Options for SSD deployment on Oracle
Given the performance characteristics of SSD, how best to use SSD to boost Oracle performance? There are a few options:
- Put the entire database on SSD
- Place selected segments on SSD
- Use the 11GR2 flash cache
- Put temporary tablespace on SSD
- Put the redo logs on SSD
Let’s look at each of these in turn:
Put the entire Database on SSD
This works great – if you can afford it. For most databases the cost of putting it all on SSD is too high. Placing data that is rarely accessed on SSD is not very cost effective, because you are paying a high cost per GB, but not getting any benefit from the relatively cheap IO rates.
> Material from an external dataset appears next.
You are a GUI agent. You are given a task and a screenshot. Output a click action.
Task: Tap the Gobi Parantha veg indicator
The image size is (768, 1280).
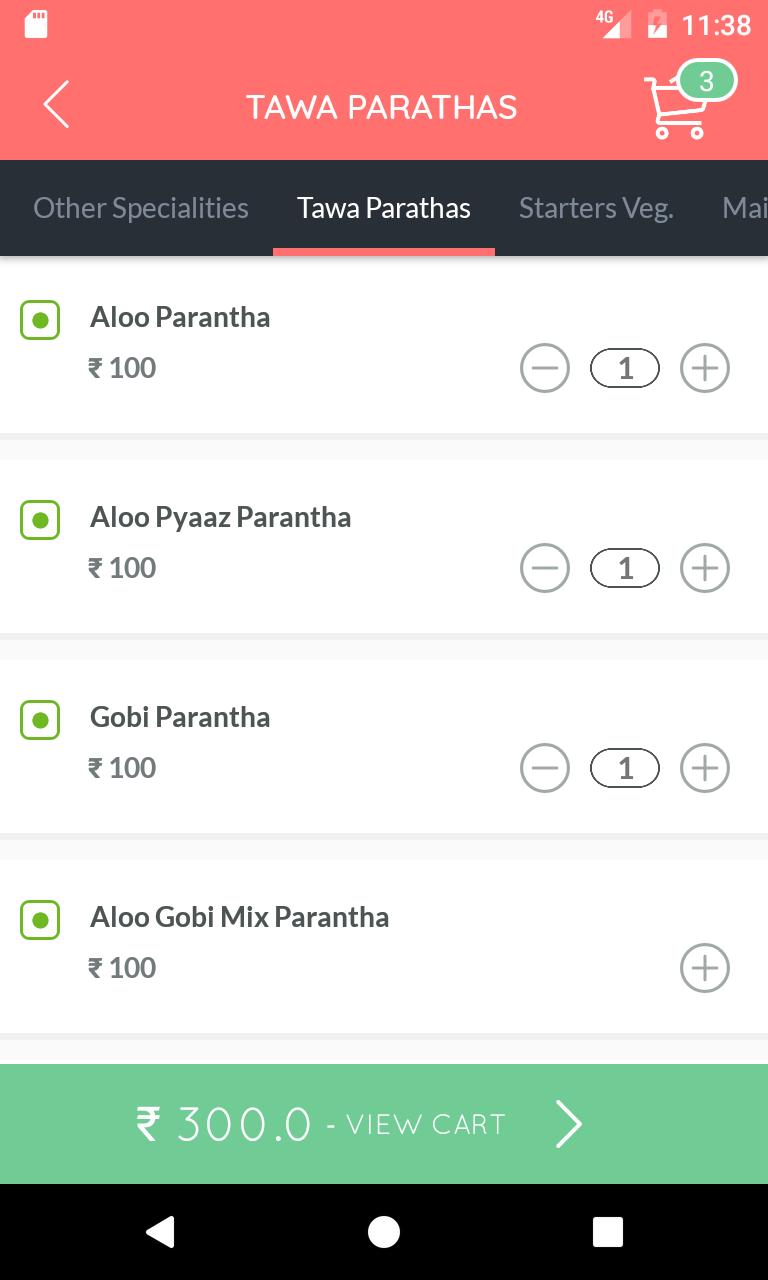(x=40, y=720)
Place selected segments on SSD
This is probably the best option if you don’t have enough SSD for the entire database, but it does require a bit of configuration. We identify the segments with the most IO, perhaps using a query on V$SEGMENT_STATISTICS:
We are looking for object that have a high read/write ratio, contribute to a significant number of reads, and are small enough to fit on our SSD. We create a tablespace on SSD, then move these objects to that tablespace.
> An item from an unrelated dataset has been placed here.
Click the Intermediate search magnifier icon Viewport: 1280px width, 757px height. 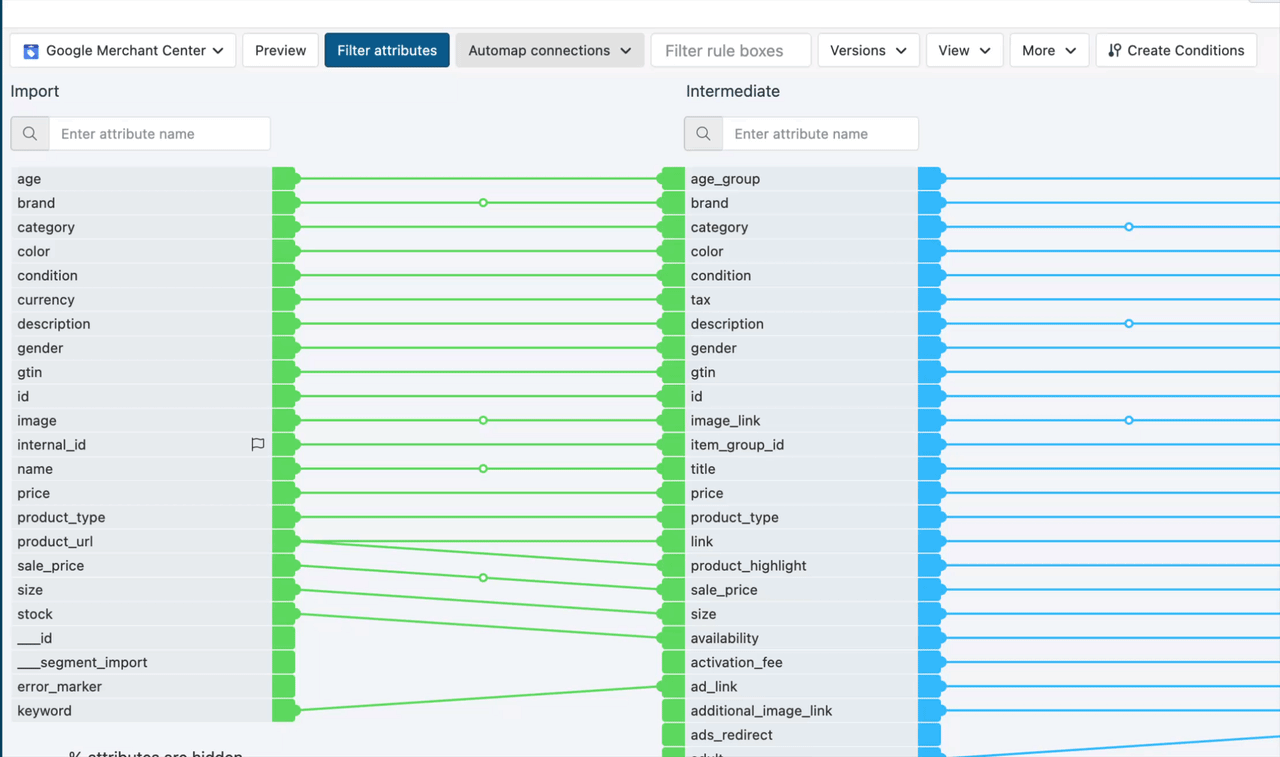(x=703, y=134)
If our most read intensive tables are massive, then they might not fit on the SSD. In this case we could consider partitioning them and placing the hottest partitions on SSD.
Use the 11GR2 flash cache
If you have 11GR2 and are on a compatible platform (Solaris or Oracle Enterprise Linux), then you can setup the Oracle DB flash cache. This is absolutely the easiest option – all you need to do is set a few parameters and bounce the database. The flash cache automatically caches the hottest blocks and usually provides an excellent performance improvement.
The improvement is not as significant as moving objects directly onto flash storage, since there still has to be magnetic disk IO getting things on and off. Also, the architecture tends to create a lot of writes to the SSD, which can challenge garbage collection. The chart below sums up a typical outcome – a huge boost from the flash cache, but not as big a boost as we could get by putting objects directly on SSD:
Put temporary tablespace on SSD
Temporary tablespace IO (from sorts and hash operations) can sometimes be the most significant form of database IO, and often the entire temporary tablespace will fit on the SSD. So should we consider putting temporary tablespace on the SSD?
I’m a bit reluctant to do this: by definition temporary tablespace IO is equal parts reads and writes, and since we are motivated to avoid write IO to the SSD, this seems like a dubious option. However, if your performance is absolutely dominated by temp tablespace IO and your SSD is tolerant of high write rates (eg has excellent garbage collection,etc) then it might be worth trying. After all, the SSD will definitely speed up the read side of temporary tablespace IO, even if the write IO does not get a significant boost.
Put redo logs on SSD
Although redo logs are very IO intensive, it’s almost all write IO and therefore this is probably not the best option. During sustained writes the Garbage Collection will probably break down and the disk might not end up performing that much better than a spinning disk. I'd not recommend this.
Conclusions
You can use SSD to boost database performance even if you don’t have enough for the entire database. Best options are:
- Place segments with high read but low write rates directly on SSD
- Use the SSD with the 11GR2 database flash cache (if you are on OEL or Solaris)
- If temporary segment IO is absolutely your bottleneck – but only then – consider placing the temporary tablespace on SSD.
I don’t think using SSD for redo logs is a good idea. The high rates of sustained sequential write IO is not the ideal type of IO for SSD.